Radio waves, like x-rays or visible light, are a form of electromagnetic radiation. Things in space, including stars and galaxies, emit this energy naturally, and astronomers have used that information to build maps of the universe. For Seti, scientists don't look for encoded radio transmissions because the signal would be too spread out and it would just look like noise. Instead, they look for spikes in the intensity of signals and deliberate patterns in those spikes.

They always tune their dials around a single frequency, 1420 megahertz – the frequency at which hydrogen atoms emit their energy. It's a clever move: hydrogen is the most abundant element in the universe, something any carbon-based life-form would also know. Here on Earth, broadcasters and governments have been asked by the International Astronomical Union not to use that frequency lest they interfere with a cosmic conversation.

Anderson's database of "candidate signals" that occupies two-thirds of a one-petabyte server at Berkeley, is full of information about spikes picked up by the Arecibo Observatory. One petabyte is 1 million gigabytes and can hold about as much information as a 250-­billion-page book. Anderson and his colleagues must now find a way to read it, using algorithms that can sort the signals into groups: natural phenomena, Earth-generated interference and – just maybe – first contact.

But the Seti community's Big Data problem is about to get even bigger. The Green Bank Telescope in West Virginia and the Low Frequency Array (Lofar) in the Netherlands are two other radio telescopes constantly downloading data from the sky. A third, called the Square Kilometre Array, or SKA, will be the biggest radio telescope in the world when it's completed in 2025. Located in both South Africa and Australia, SKA will be able to scan massive swathes of space, and Seti is to be one of its main missions.

Michael Garrett directs the Dutch organisation that runs the Lofar telescope and is a key figure in the SKA planning. "Intelligent life is probably relatively rare," he says, "and so to find it you have to survey a large fraction of the sky. And you have to be able to do that very quickly."

That's why he is one of the leading proponents of incorporating commercial advances in big data for Seti, including storage, analytics and visualisation. Companies like Facebook, Google and Amazon have invested more in big data strategies than science ever will. Garrett believes astronomers must appropriate that capacity. The next step, he says, is "bringing cognitive computing into astronomy, so you actually have the computers themselves learning about astronomy and making discoveries on their own".

In the meantime, the scientists can't help but wonder what a Seti discovery would be like. Garrett notes that any alien signal is likely to be a bending frequency, a Doppler effect caused by the movement of our planets or their spaceship. Anderson says he hopes it will somehow deliver the key to a galactic internet – maybe all sorts of intelligent life-forms are already connected by a kind of Milky Way Wide Web, and Earth is late to the party.

If anybody knows something about that thrill of discovery, it's Ehman, the Ohio State "Wow!" scientist. Since 1977, scientists have heard plenty of spikes like that one, but always there's been a man-made explanation.

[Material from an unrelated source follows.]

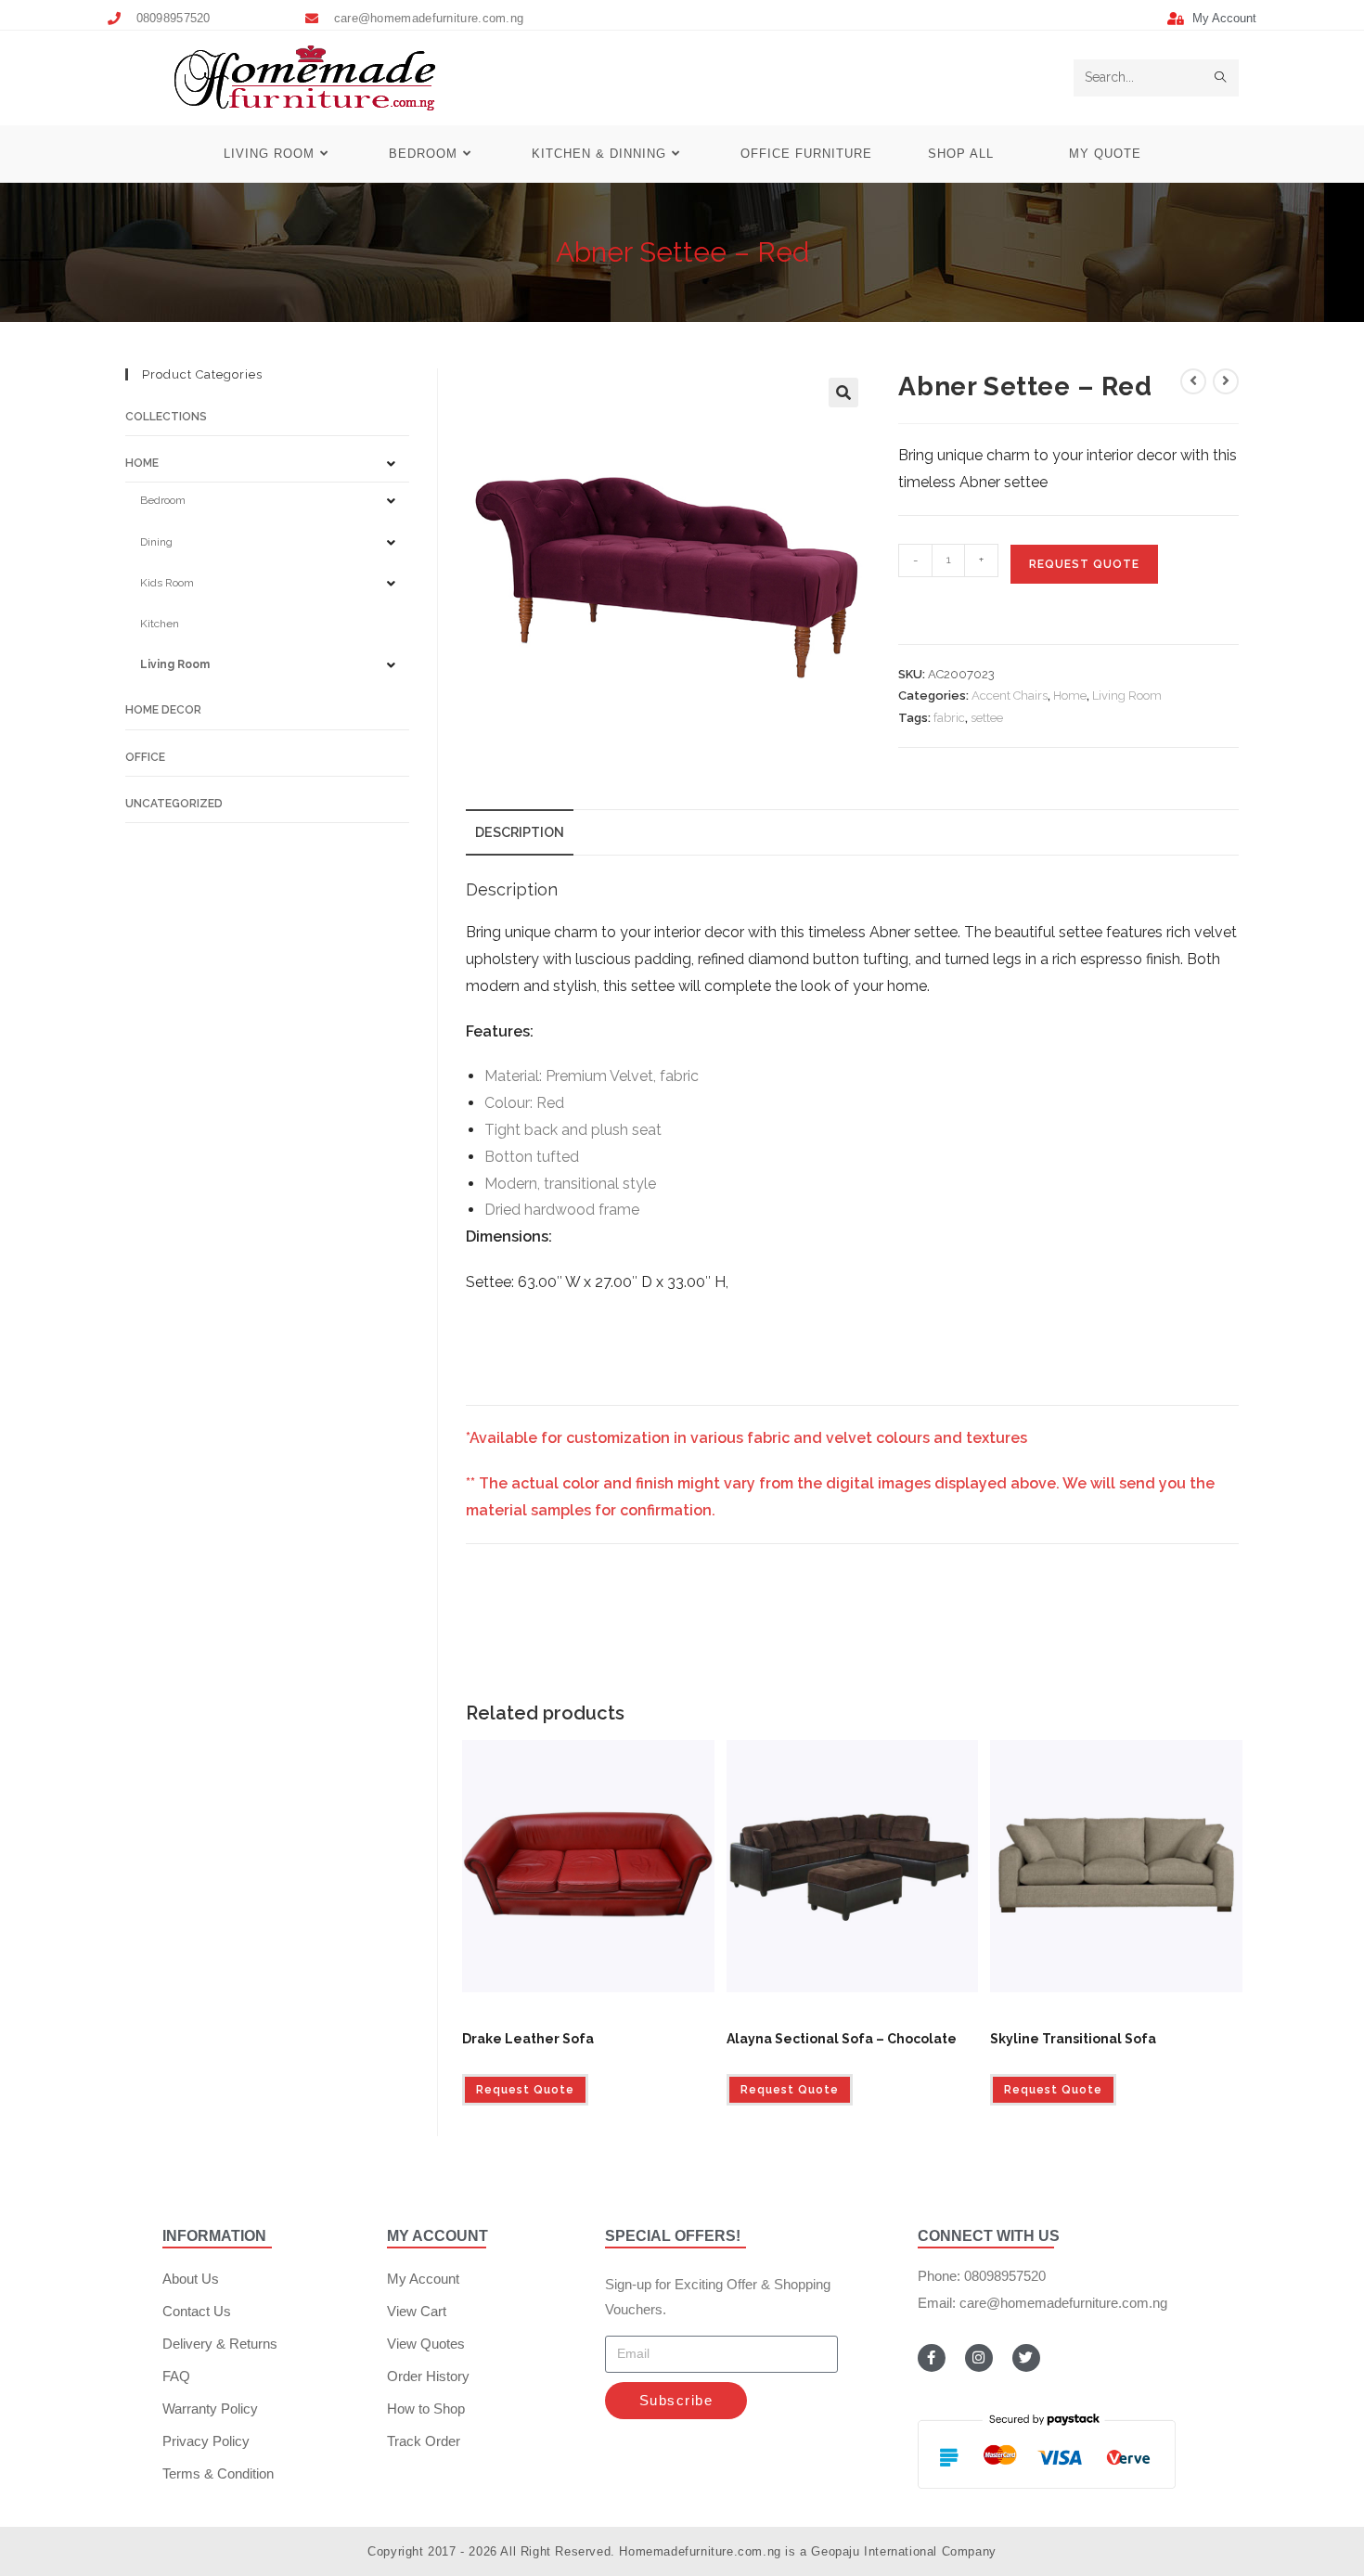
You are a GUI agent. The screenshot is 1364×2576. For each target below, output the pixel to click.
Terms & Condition (218, 2473)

The "Wow!" signal is one of a kind: an extensive review of terrestrial and natural possibilities for it ruled out everything, from military experiments to black holes. But they never heard it again. "Of course," he says, "that doesn't mean it wasn't a signal from an intelligent civilisation."

Ehman, now 74, says that as our technology improves, our chances of finding something grow. "All we can do is observe with what equipment we have. Who knows? Maybe they're modulating gravity waves, for all we know."

What Ehman means is that maybe we aren't advanced enough to read or even recognise their communication technology. "We're a young civilisation, so we presume that other civilisations are millions of years ahead of us in terms of time that they've existed. Who knows what can be developed in a million or 10 million years?"